|Die Frankfurt-Tipp Bewertung - Film:|
|Laufzeit:||Ca. 88 Min.|
|FSK:||From 16 years|
|Anzahl der Disc:||1|
|Sprachen:||German, English (Dolby Digital 5.1)|
Film: The book is the sensation par excellence: The guide "Reach Me" becomes a bestseller and inspires the most diverse people throughout the country, from a rapper (Nelly) dreaming of a new beginning to a trigger-happy cop (Thomas Jane) to a woman just released from prison (Kyra Sedgwick) who sees a soul mate in the author. But who is the man who wrote this self-help guide and who, despite its success, keeps himself completely out of the public eye? This is what Gerald (Sylvester Stallone) wants to find out for his online news page. He commissions his best journalist Roger (Kevin Connolly) to find the mysterious Teddy Raymonds (Tom Berenger). The search for the ex-football coach has many surprises in store for the disillusioned Roger. And when he actually finds Raymonds, the events start to roll over...
"Reach Me - Stop at Nothing" is a top-class ensemble drama that starts from an interesting premise. The search for the author of a book that has strongly influenced the lives of different people holds a lot of potential for suspense and entertainment. The idea of showing how such a guidebook can give a new direction to many a life that has gone out of control is in itself a very stirring foundation. If a high-calibre ensemble of cinema, TV and music stars can be engaged to play even the smallest supporting roles, nothing should go wrong anymore.
However, unfortunately director and screenwriter John Herzfeld ("2 Days in L.A.", "15 Minutes of Fame") has only really exhausted the full potential of the story in a few of the numerous plot strands. The rest of the film meanders too much between drama and satire and only seldom manages to really captivate. There are actually some very strong moments, but in too many scenes the script gets lost in meaningless dialogues, performed by characters that are drawn too clichéd, for the viewer to really get carried away. The many prominent faces don't help much.
Another problem doesn't necessarily concern the movie itself, but the German dubbing. For them - as for the film itself - there was apparently only a very small budget, so that the usual actors' speakers had to be dispensed with. Especially at Sylvester Stallone this is extremely negative. All in all, the dubbing seems a bit loveless and amateurish, which of course also applies to the movie itself. Therefore the choice of the English soundtrack is clearly to be preferred. The overall impression is much more positive.

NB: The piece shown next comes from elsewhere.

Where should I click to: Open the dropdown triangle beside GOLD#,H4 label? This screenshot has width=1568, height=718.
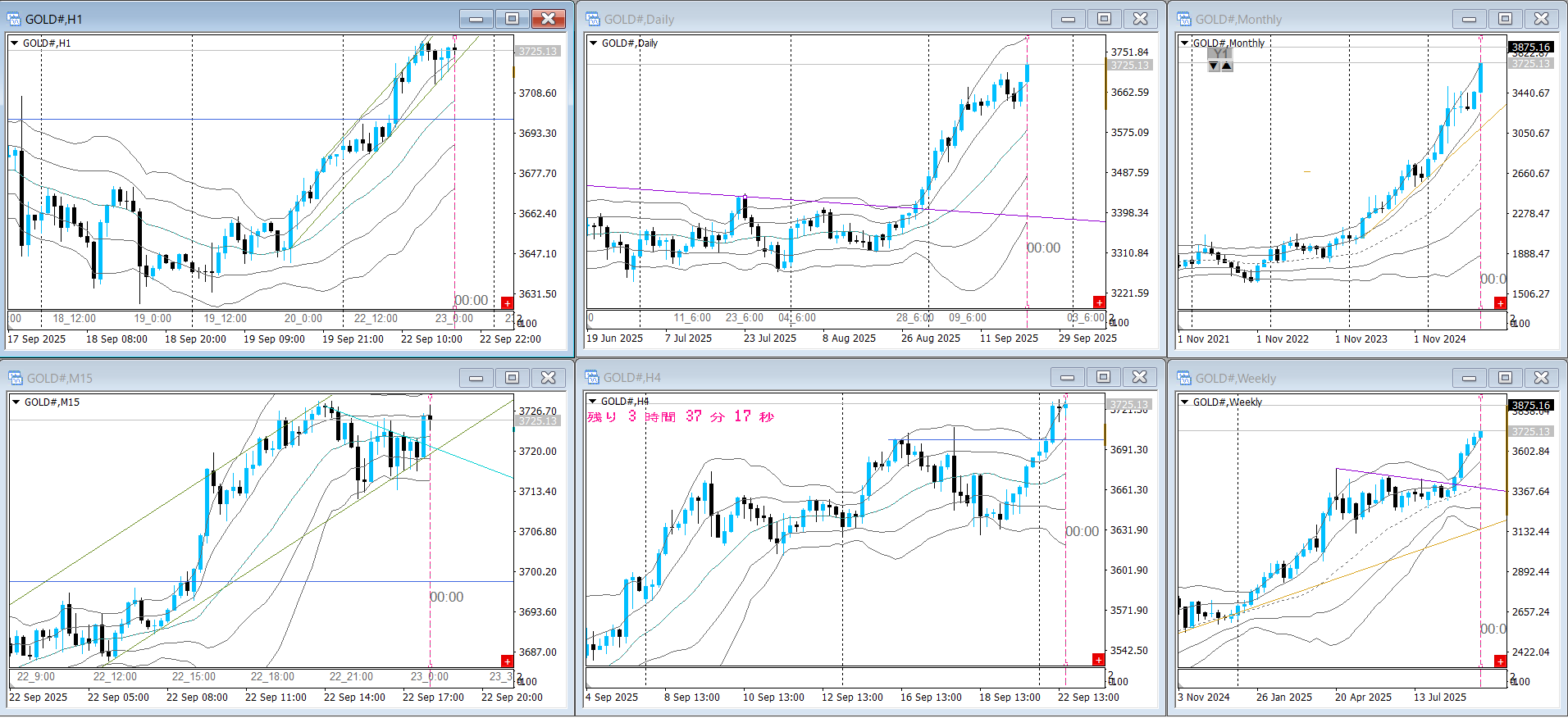pos(593,402)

"Reach Me - Stop at Nothing" is an ambitious film in which all participants did not participate because of the money. This has a positive impact. But the weak script and the somewhat unbalanced staging rob the indie drama of much of its effect. Anyone who likes American acting cinema and ensemble dramas can take a look here. But if you hope for a really profound plot and a fast-paced staging, you'll be disappointed, especially in view of the many good actors. But there is only one: worth seeing with some exceptions!
Picture + sound: The visual implementation on the DVD is not spectacular, but absolutely satisfactory. The picture is clean, the colour scheme is harmonious and the sharpness of detail is at a good level, especially in the bright moments. When it comes to sound, you can't expect a big sound firework from a quiet movie like this. However, the good mixing of the dialogues and the occasionally audible ambient noises provide a positive overall impression. Good!
Extras: Unfortunately, the DVD does not have any bonus material to offer.
Fazit: "Reach Me" is an ambitious ensemble film, which can come up with many great actors and a quite interesting story in its core. However, the realization is a little bit immature and offers some well done moments as well as a little bit irrelevance. The German dubbing seems to be a bit unkind and especially the more well-known actors lack the usual German voices. Technically, the DVD conversion is convincing, but unfortunately there is no bonus material. As an indie drama and American acting cinema certainly interesting, but not necessarily something for the broad mainstream taste.